__Exercise__: Copy out the rows below word for word, from the line containing "is (1080, 1920)." through the line containing "coordinates (1190, 145).", both lines included.

Begin

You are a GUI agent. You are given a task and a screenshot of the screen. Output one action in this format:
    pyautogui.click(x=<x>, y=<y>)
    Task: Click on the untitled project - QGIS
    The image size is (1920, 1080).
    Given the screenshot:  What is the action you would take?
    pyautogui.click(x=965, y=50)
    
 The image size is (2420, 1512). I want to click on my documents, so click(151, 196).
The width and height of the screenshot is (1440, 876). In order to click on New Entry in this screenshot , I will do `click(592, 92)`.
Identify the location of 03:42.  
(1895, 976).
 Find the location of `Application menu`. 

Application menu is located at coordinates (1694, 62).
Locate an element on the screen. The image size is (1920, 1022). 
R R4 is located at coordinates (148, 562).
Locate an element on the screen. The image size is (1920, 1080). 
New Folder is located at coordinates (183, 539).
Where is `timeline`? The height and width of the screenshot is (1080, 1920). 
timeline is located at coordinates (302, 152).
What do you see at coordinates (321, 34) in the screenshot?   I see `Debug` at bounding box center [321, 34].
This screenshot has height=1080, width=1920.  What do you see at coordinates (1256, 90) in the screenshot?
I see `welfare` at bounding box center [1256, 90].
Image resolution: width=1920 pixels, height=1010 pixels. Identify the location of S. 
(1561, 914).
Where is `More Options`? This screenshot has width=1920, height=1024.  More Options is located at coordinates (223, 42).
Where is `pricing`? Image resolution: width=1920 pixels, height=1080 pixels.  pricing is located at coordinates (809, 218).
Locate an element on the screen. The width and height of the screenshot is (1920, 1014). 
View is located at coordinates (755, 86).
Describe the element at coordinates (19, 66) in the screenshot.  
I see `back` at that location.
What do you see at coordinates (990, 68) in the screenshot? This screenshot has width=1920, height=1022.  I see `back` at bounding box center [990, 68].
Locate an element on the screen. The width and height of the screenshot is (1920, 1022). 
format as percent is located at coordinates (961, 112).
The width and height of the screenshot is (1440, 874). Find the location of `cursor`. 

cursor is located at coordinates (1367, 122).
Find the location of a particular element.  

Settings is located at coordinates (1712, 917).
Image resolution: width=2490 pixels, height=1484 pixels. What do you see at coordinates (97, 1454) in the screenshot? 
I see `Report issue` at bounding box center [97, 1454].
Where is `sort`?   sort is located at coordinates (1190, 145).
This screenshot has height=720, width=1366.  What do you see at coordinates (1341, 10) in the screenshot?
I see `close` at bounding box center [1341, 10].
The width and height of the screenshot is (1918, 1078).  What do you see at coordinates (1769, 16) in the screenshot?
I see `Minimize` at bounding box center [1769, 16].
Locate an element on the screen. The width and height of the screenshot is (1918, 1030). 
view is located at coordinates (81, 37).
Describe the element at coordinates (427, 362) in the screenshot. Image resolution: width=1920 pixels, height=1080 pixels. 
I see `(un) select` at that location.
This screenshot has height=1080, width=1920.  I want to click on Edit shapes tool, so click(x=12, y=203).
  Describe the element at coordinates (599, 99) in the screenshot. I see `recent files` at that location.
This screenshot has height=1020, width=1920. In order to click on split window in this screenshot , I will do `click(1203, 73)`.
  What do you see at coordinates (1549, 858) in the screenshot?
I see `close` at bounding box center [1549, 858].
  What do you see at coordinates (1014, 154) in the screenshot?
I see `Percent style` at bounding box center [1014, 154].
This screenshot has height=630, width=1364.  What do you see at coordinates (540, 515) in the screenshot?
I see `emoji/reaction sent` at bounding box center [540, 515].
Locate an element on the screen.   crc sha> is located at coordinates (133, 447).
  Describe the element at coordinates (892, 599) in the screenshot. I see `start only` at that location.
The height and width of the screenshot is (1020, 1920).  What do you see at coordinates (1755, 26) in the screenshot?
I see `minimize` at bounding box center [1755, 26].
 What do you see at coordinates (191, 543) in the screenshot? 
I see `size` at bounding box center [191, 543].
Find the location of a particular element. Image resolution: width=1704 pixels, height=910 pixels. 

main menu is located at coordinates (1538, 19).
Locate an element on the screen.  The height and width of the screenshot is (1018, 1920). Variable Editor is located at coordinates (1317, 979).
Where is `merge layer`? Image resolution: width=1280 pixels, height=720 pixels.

End

__Task output__:
Where is `timeline`? The height and width of the screenshot is (1080, 1920). 
timeline is located at coordinates (302, 152).
What do you see at coordinates (321, 34) in the screenshot?   I see `Debug` at bounding box center [321, 34].
This screenshot has height=1080, width=1920.  What do you see at coordinates (1256, 90) in the screenshot?
I see `welfare` at bounding box center [1256, 90].
Image resolution: width=1920 pixels, height=1010 pixels. Identify the location of S. 
(1561, 914).
Where is `More Options`? This screenshot has width=1920, height=1024.  More Options is located at coordinates (223, 42).
Where is `pricing`? Image resolution: width=1920 pixels, height=1080 pixels.  pricing is located at coordinates (809, 218).
Locate an element on the screen. The width and height of the screenshot is (1920, 1014). 
View is located at coordinates (755, 86).
Describe the element at coordinates (19, 66) in the screenshot.  
I see `back` at that location.
What do you see at coordinates (990, 68) in the screenshot? This screenshot has width=1920, height=1022.  I see `back` at bounding box center [990, 68].
Locate an element on the screen. The width and height of the screenshot is (1920, 1022). 
format as percent is located at coordinates (961, 112).
The width and height of the screenshot is (1440, 874). Find the location of `cursor`. 

cursor is located at coordinates (1367, 122).
Find the location of a particular element.  

Settings is located at coordinates (1712, 917).
Image resolution: width=2490 pixels, height=1484 pixels. What do you see at coordinates (97, 1454) in the screenshot? 
I see `Report issue` at bounding box center [97, 1454].
Where is `sort`?   sort is located at coordinates (1190, 145).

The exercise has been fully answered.